# What needs to be done
Go through the data below and work out how many lines contain "Pulp"; the answer is the number alone.

# Exercise input

▬▬▬

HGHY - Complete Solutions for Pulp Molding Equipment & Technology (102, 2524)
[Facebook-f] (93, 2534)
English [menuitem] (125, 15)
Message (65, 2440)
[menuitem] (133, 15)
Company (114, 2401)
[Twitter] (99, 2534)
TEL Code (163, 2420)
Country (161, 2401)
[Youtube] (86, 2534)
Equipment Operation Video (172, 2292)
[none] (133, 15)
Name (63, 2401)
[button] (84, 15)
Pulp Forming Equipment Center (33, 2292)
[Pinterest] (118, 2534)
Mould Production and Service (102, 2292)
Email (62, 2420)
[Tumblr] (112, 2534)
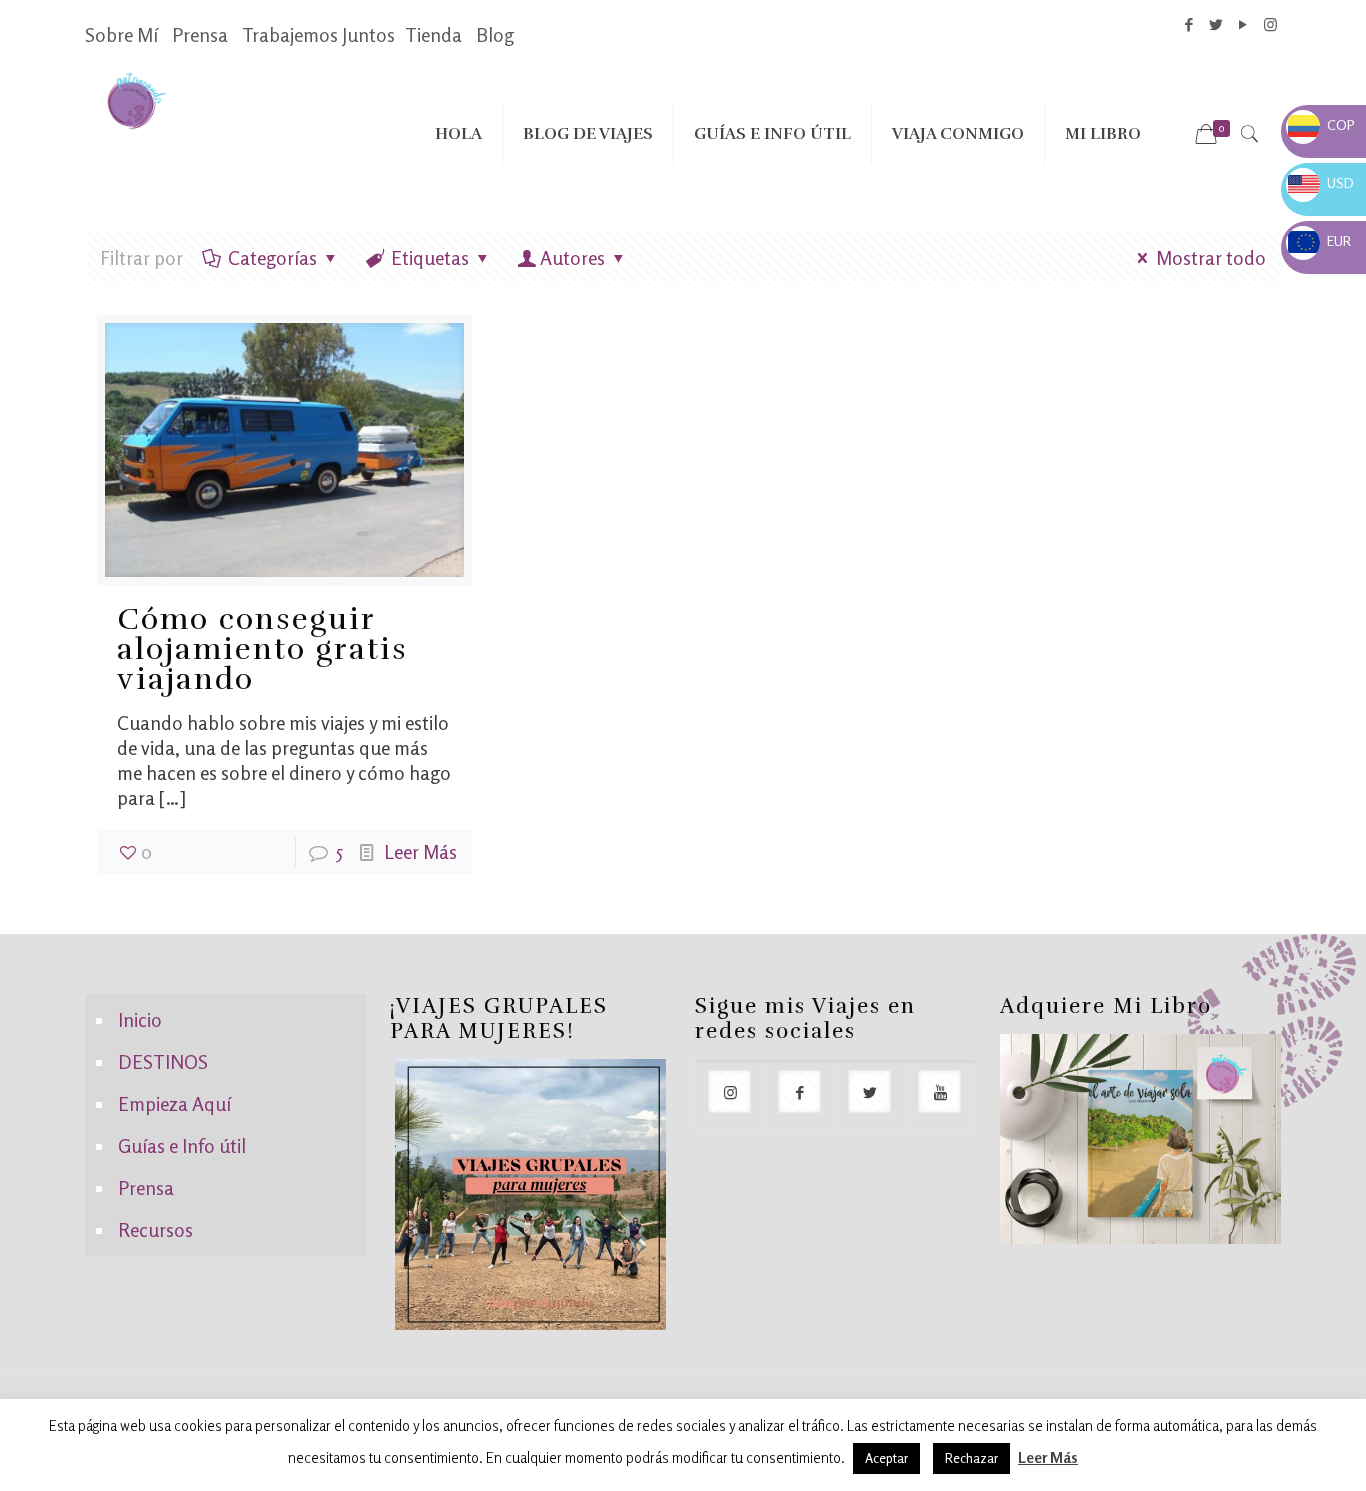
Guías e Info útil (182, 1145)
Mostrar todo (1211, 257)
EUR (1319, 240)
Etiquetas (430, 257)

▬▬▬

# Reply
2